As banks continue to withdraw risk capital from market-making, we are seeing the continued rise of the non-bank market makers.
Firms that invest hugely in advanced low latency trading technology, that stand ready to commit their own capital to provide tight spreads and deep executable liquidity across FICC markets, from futures to rates and swaps and FX.
So it is perhaps fitting that after more than a decade building the ‘mighty’ Deutsche Bank’s FICC franchise to global dominance, that Zar Amrolia, the ex-Head of FICC is leaving the bank to join XTX Markets as co-CEO. XTX was recently spun out from hedge fund GSA Capital.

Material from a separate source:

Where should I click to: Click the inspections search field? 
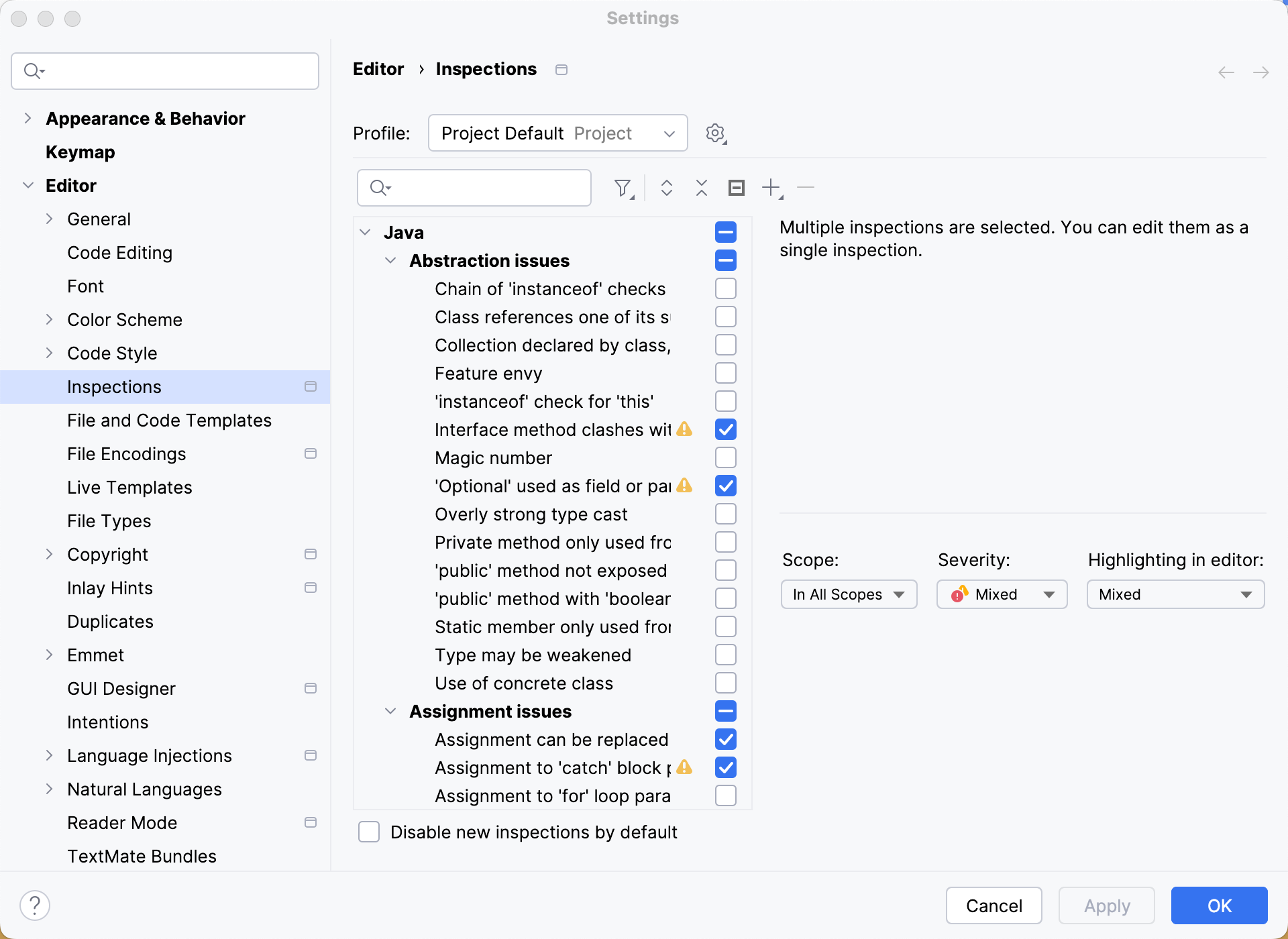coord(474,188)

Commenting on the hire, Alex Gerko, CEO and former FX quant trader at Deutsche said:
“I am delighted to have Zar join XTX. He is an industry veteran who has added considerable value to the FX and fixed income markets during his career,… additionally we are both keen advocates of utilising technology to benefit the market ecology and increase transparency and efficiency for the end-user.
Non-bank market makers such as XTX and Virtu Financial and others, will in addition to providing liquidity to venues, look to extend their reach, leveraging their own investment in trading technology to provide more complete FX solutions to downstream regional banks.
Those banks, who have traditionally been serviced by the global players such as Deutsche, may well find that non-bank market makers can offer similar if not superior liquidity in some cases, and even license them technology to use within their own eCommerce solution stack – interesting times.